OCT 2021: J&J put into bankruptcy tens of thousands of legal claims alleging its Baby Powder and other talc-based products caused cancer, offloading the potential liabilities into a newly created subsidiary. The plaintiffs included women suffering from ovarian cancer and others battling mesothelioma. In that process, a J&J business split in two creating LTL. The new entity was saddled with J&J’s talc liabilities. J&J, with a market value exceeding $400 billion, said the talc cases would be halted while LTL navigated bankruptcy proceedings.
2021: Landmark $26 billion settlement resolving claims that the three largest U.S. drug distributors and drug maker J&J helped fuel a deadly nationwide opioid epidemic. The distributors were accused of lax controls that allowed massive amounts of addictive painkillers to be diverted into illegal channels, devastating communities, while J&J was accused of downplaying the addiction risk in its opioid marketing.
2013: J&J and its subsidiaries agreed to pay more than $2.2 billion to resolve criminal and civil liability arising from allegations relating to the prescription drugs Risperdal, Invega and Natrecor, including promotion for uses not approved as safe and effective by the Food and Drug Administration (FDA) and payment of kickbacks to physicians and to the nation’s largest long-term care pharmacy provider. The global resolution included criminal fines and forfeiture totalling $485 million and civil settlements with the federal government and states totalling $1.72 billion.
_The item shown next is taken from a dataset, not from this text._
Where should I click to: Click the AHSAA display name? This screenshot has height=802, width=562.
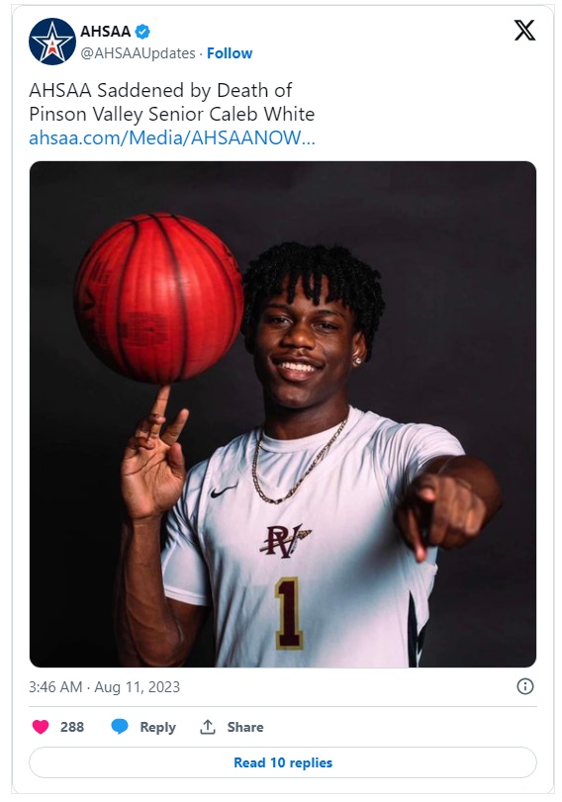106,32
2011: J&J agreed to pay a $21.4 million criminal penalty as part of a deferred prosecution agreement with the Department of Justice to resolve improper payments by J&J subsidiaries to government officials in Greece, Poland, and Romania in violation of the Foreign Corrupt Practices Act (FCPA). The agreement also resolved kickbacks paid to the former government of Iraq under the United Nations Oil for Food Program.
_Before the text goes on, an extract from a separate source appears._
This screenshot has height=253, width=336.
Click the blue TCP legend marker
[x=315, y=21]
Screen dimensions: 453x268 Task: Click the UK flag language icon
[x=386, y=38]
2011: Doctors without Borders criticized J&J for refusing to make patents on three HIV drugs available to a program that would reduce the cost of the medicines in developing countries. High prices on new medicines force HIV patients in the poorest parts of the world to take older, more toxic drugs and leave them with few options if they become resistant to their existing treatments. “Johnson & Johnson has a unique opportunity to transform this situation,’’ said Sophie Delaunay, a spokeswoman for the international medical humanitarian group. “Instead it has chosen to turn its back on these patients.’’
2010: American pharmaceutical manufacturers Ortho-McNeil Pharmaceutical LLC and Ortho-McNeil-Janssen Pharmaceuticals Inc., both subsidiaries of J&J, agreed to pay more than $81 million to resolve criminal and civil liability arising from the illegal promotion of the epilepsy drug Topamax. According to the agreement reached with the government, Ortho-McNeil Pharmaceutical LLC agreed to plead guilty to a misdemeanour and pay a $6.14 million criminal fine for the misbranding of Topamax in violation of the Food, Drug and Cosmetic Act.
2004: J&J agreed to pay up to $90 million to settle claims by patients who claimed the company’s withdrawn heartburn drug, Propulsid, caused heart problems. About 4,000 plaintiffs were included in the settlement, including 300 who are alleged to have died from taking the drug, which was linked to heart problems.
But hey, I’m sure they’ve all seen the error of their way and are no longer all about profits over people, huh?